Backpack rapper is a term that came to prominence in the mid-’90s when underground hip hop was at its height of popularity. It referred to the notion of city poets and lyricists who roamed the streets and subway stations with notebooks, pens, and other writer’s items tucked away in their unassuming backpacks. This was a subgenre of hip-hop that was very much influenced by the likes of Mos Def, Talib Kweli, and the Roots, and the MCs who represented this movement often incorporated elements of spoken word techniques into their rhymes.
The term’s validity may be disputed and it may never experience a widespread renaissance or reevaluation, but this doesn’t mean that the spirit of backpack rap hasn’t remained intact in hip-hop to this day.

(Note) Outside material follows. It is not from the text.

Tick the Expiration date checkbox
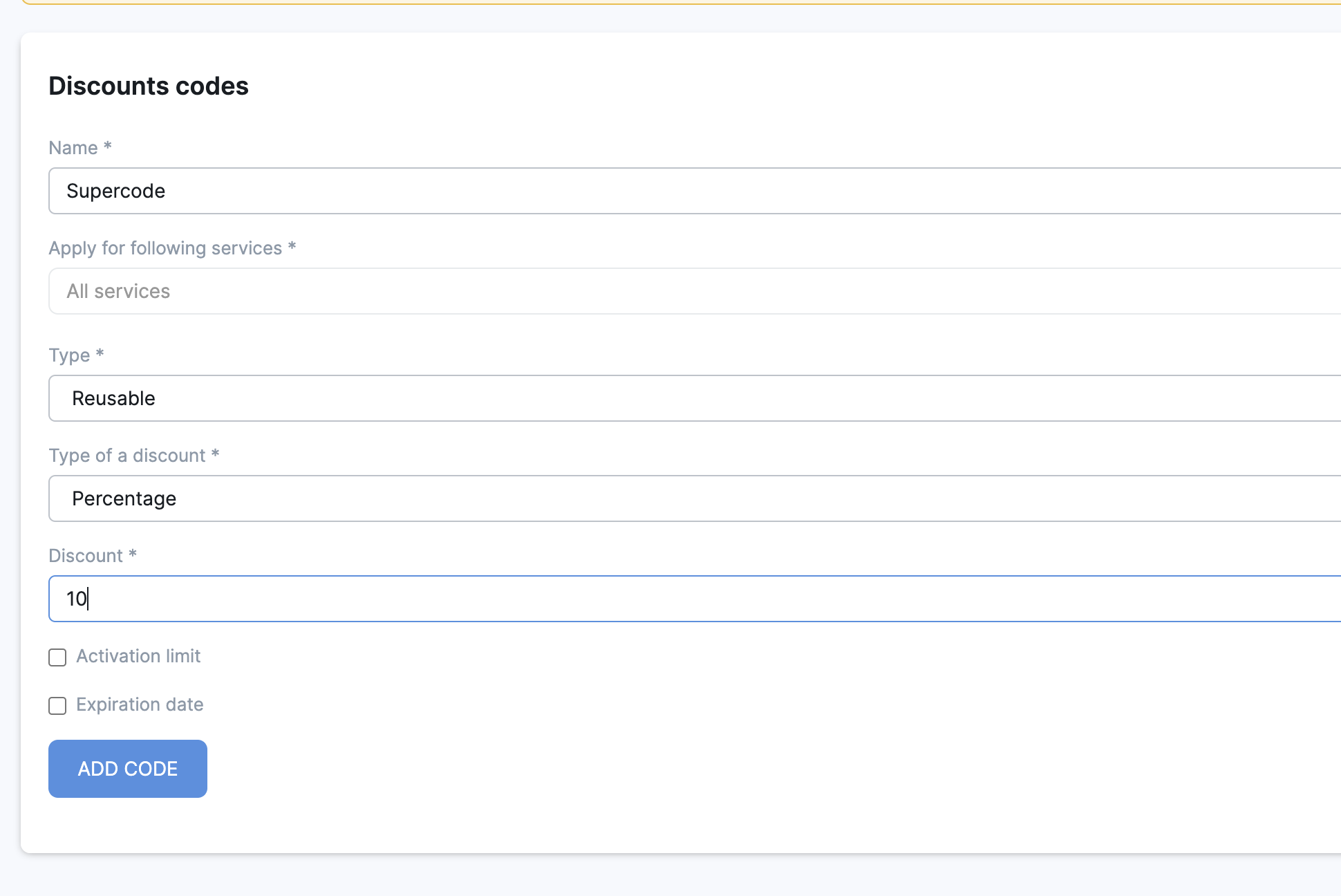The width and height of the screenshot is (1341, 896). (57, 705)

Labels such as Rawkus and Rhymesayers became a home for the likes of Atmosphere, MF DOOM, and Brother Ali, while groups such as Jedi Mind Tricks, The Pharcyde, and Freestyle Fellowship all honed their craft to create some truly esoteric production paired with dense, battle-style bars.
Today, rappers like Kendrick Lamar and J. Cole are able to incorporate aspects of this ad-hoc subgenre into their music and connect with listeners all over the world as a result. As the genre continues to evolve with new production techniques, experimental cadences, and diverse subject matter, it’s not at all inconceivable that backpack rap could become the next big thing in hip-hop once again.